#### Given exercise:
Copy the listing from the line containing "Image resolution: width=638" through the line containing "Action: [x=199, y=257]", replacing "section" with "page" and keeping everything else the same. Leave the pictures out.

#### Data shown:
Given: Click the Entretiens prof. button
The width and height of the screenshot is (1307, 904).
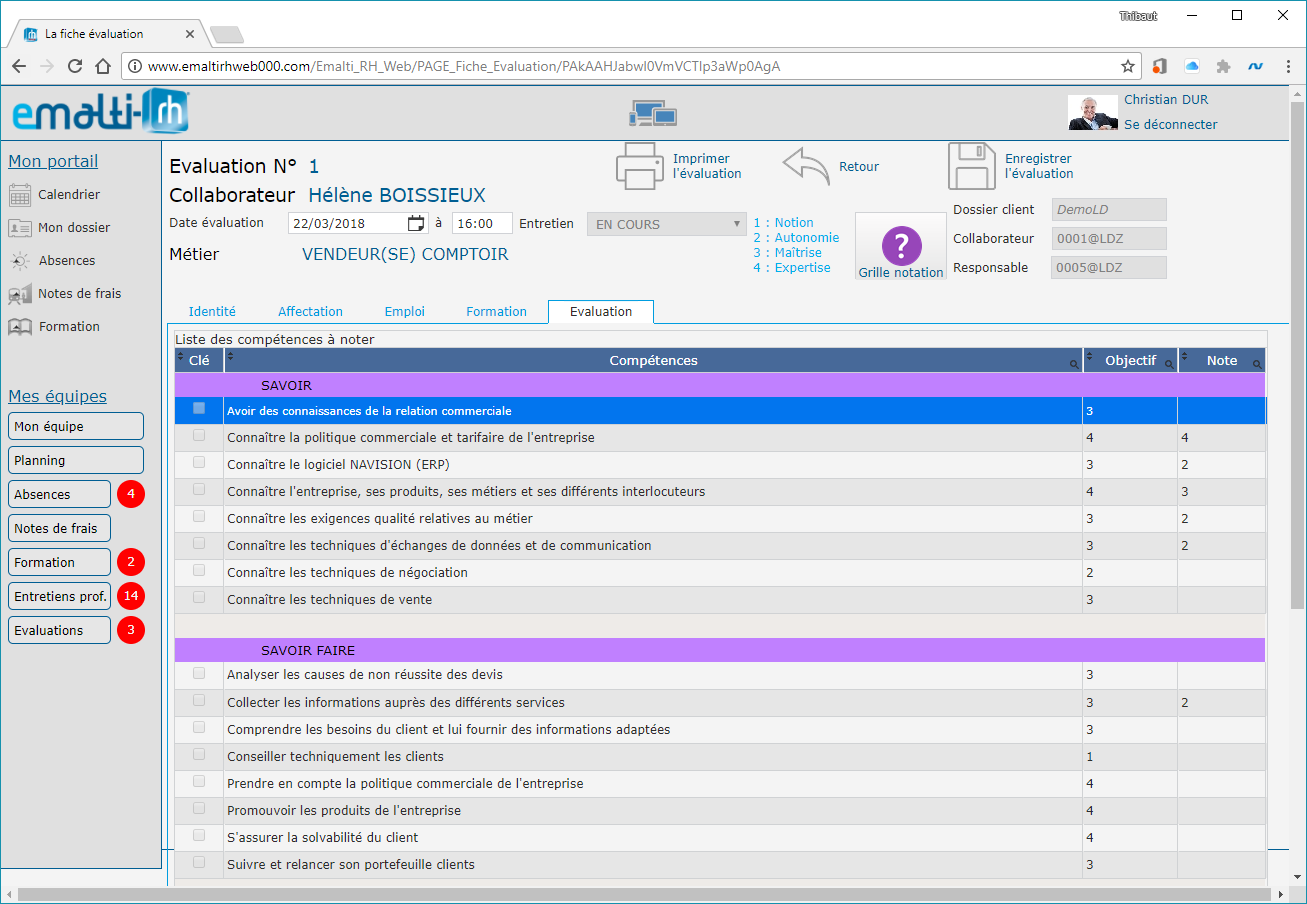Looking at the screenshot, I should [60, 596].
...
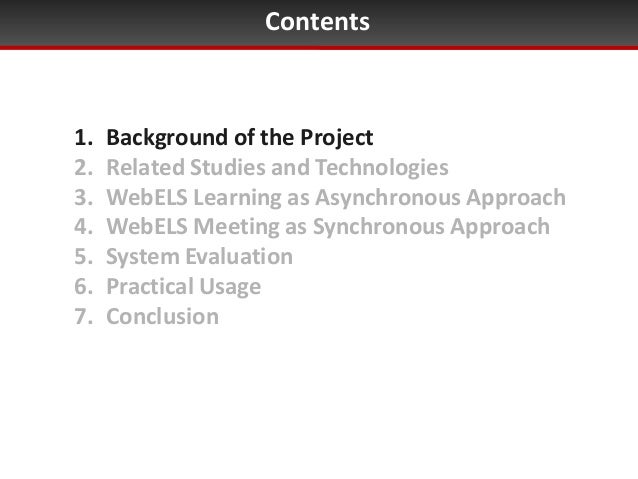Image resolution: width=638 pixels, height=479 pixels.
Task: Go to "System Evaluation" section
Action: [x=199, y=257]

#### Solution to this task:
Image resolution: width=638 pixels, height=479 pixels.
Task: Go to "System Evaluation" page
Action: [x=199, y=257]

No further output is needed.